* [TASK] Pictures are to be dropped, and only the lines from the one containing "Where should I click to: Click" through the end of the data below are to be reproduced as written.

* [EXERCISE MATERIAL]
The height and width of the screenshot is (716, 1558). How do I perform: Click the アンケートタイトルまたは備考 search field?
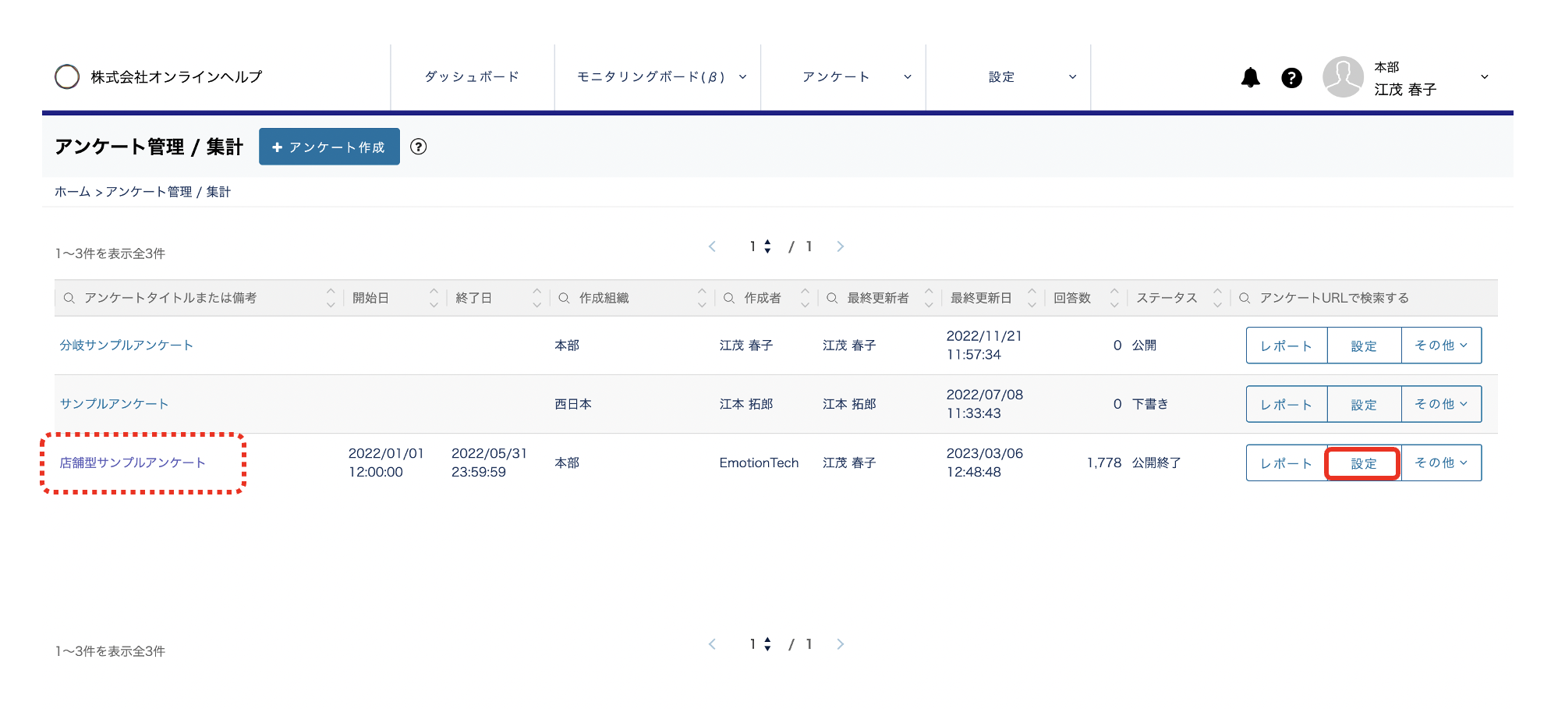pos(195,298)
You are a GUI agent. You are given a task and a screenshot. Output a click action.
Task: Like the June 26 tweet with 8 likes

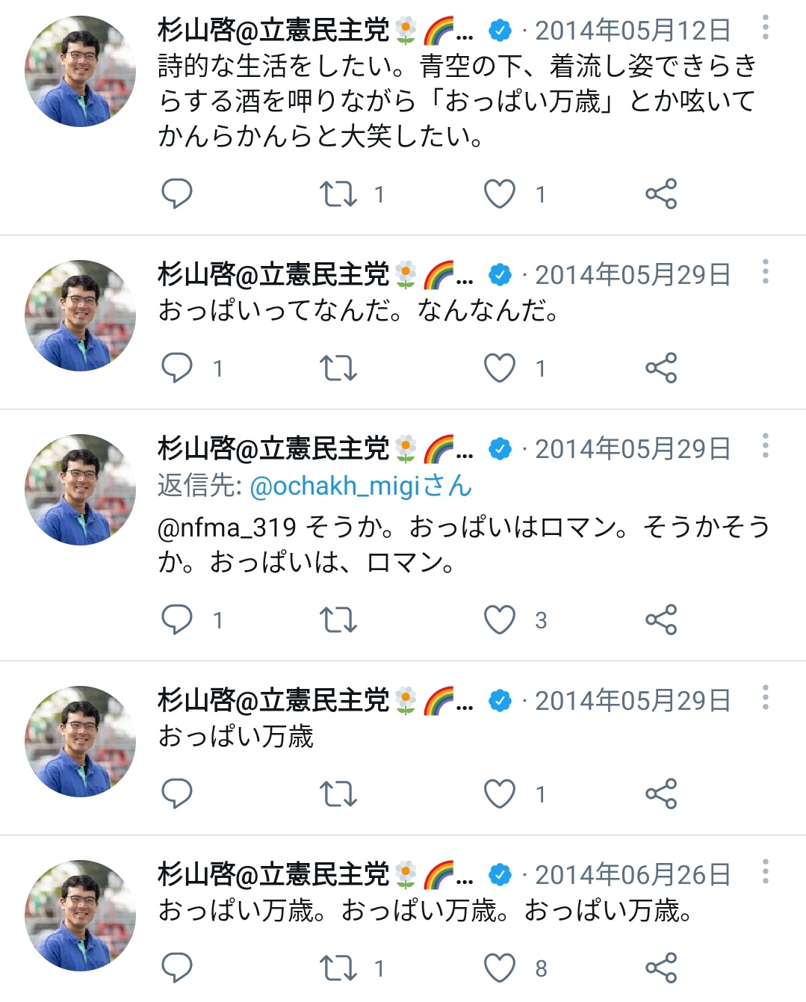click(x=500, y=968)
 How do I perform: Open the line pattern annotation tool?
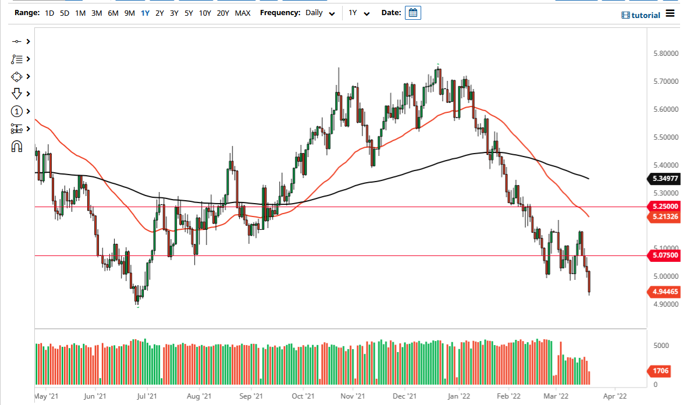[x=16, y=59]
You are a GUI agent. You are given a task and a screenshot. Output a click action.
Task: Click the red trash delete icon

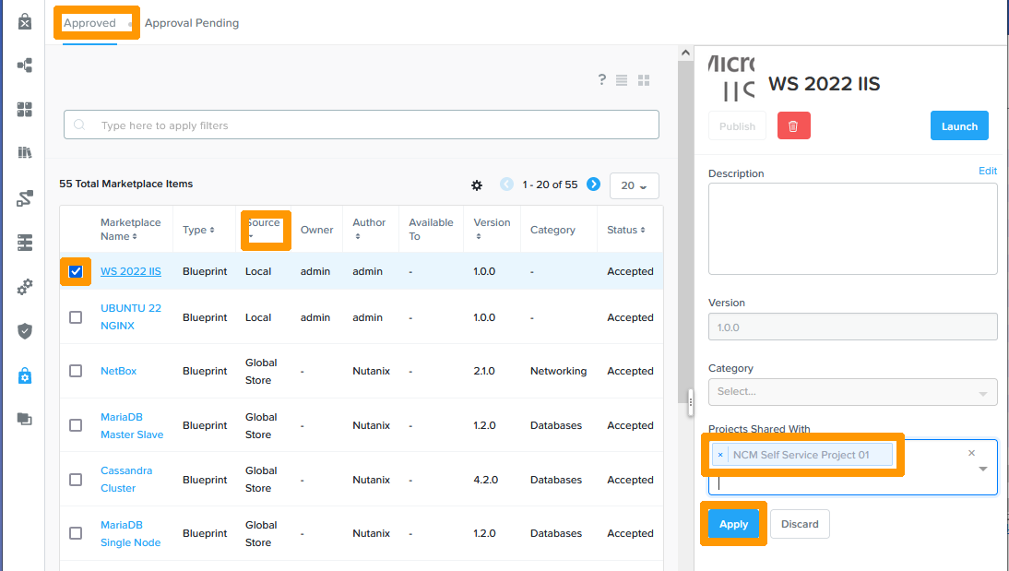793,126
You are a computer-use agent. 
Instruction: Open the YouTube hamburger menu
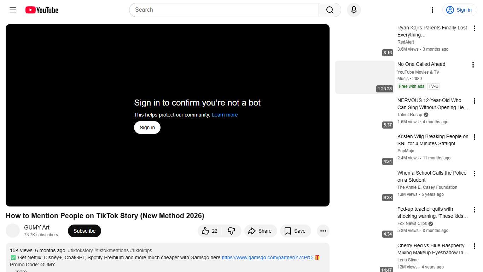[12, 10]
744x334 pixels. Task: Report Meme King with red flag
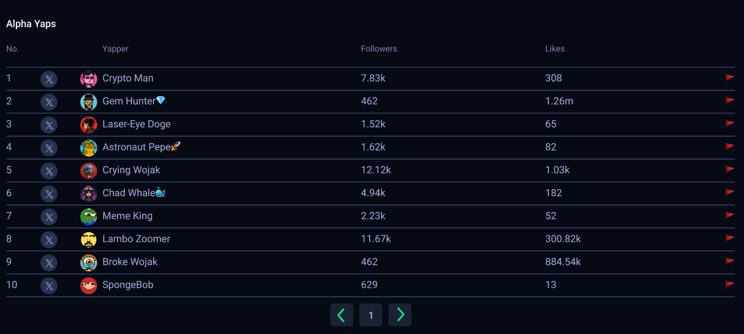729,215
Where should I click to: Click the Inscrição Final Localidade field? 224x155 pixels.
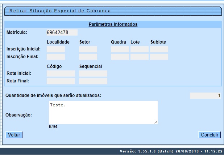tap(56, 57)
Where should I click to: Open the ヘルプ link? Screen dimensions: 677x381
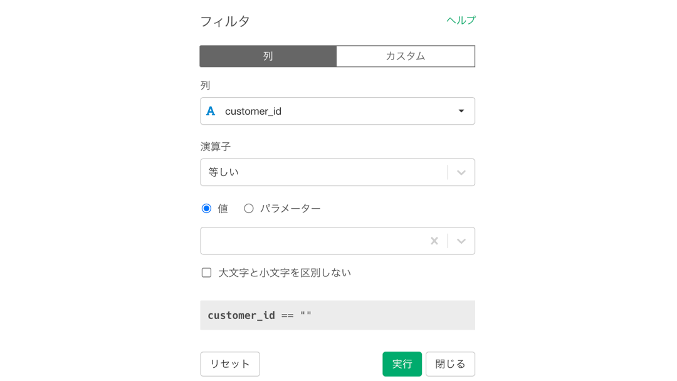[461, 20]
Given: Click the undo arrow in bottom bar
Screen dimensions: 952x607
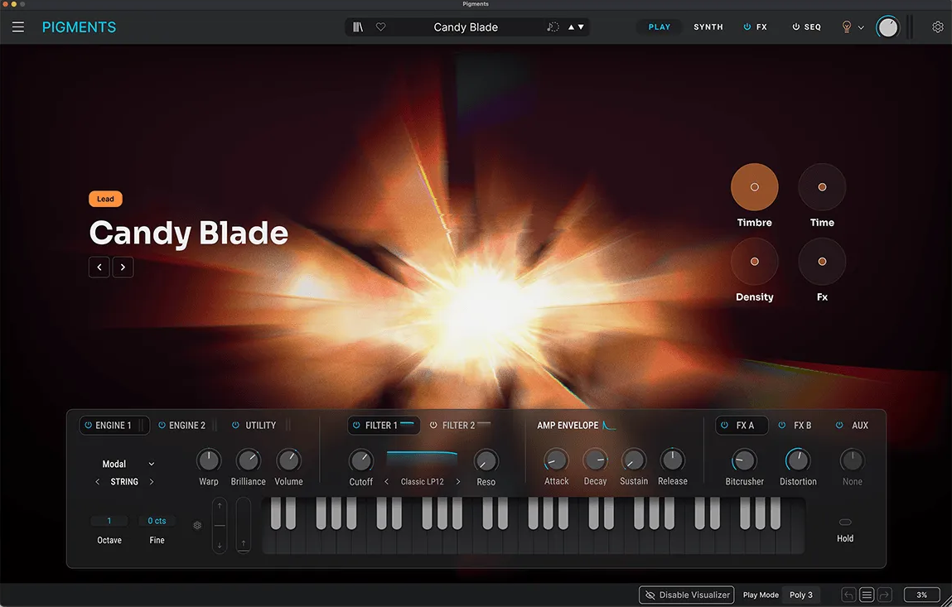Looking at the screenshot, I should pyautogui.click(x=848, y=595).
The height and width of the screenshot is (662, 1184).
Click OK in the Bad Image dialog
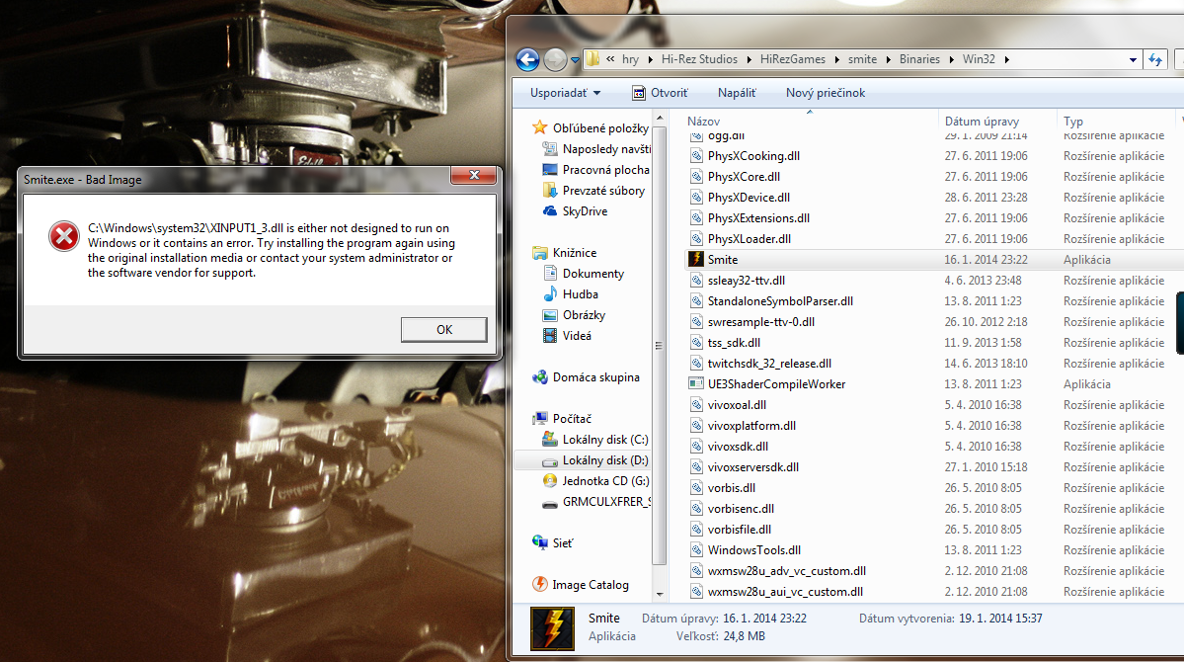443,330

* [SOLUTION TO THIS TASK]
Where should I click to: Click the Inscrição Final Localidade field? 224x155 pixels.
tap(56, 57)
Where should I click to: Open the ヘルプ link? Screen dimensions: 677x381
[461, 20]
Given: Click the undo arrow in bottom bar
Screen dimensions: 952x607
Looking at the screenshot, I should pyautogui.click(x=848, y=595).
The height and width of the screenshot is (662, 1184).
Click OK in the Bad Image dialog
443,330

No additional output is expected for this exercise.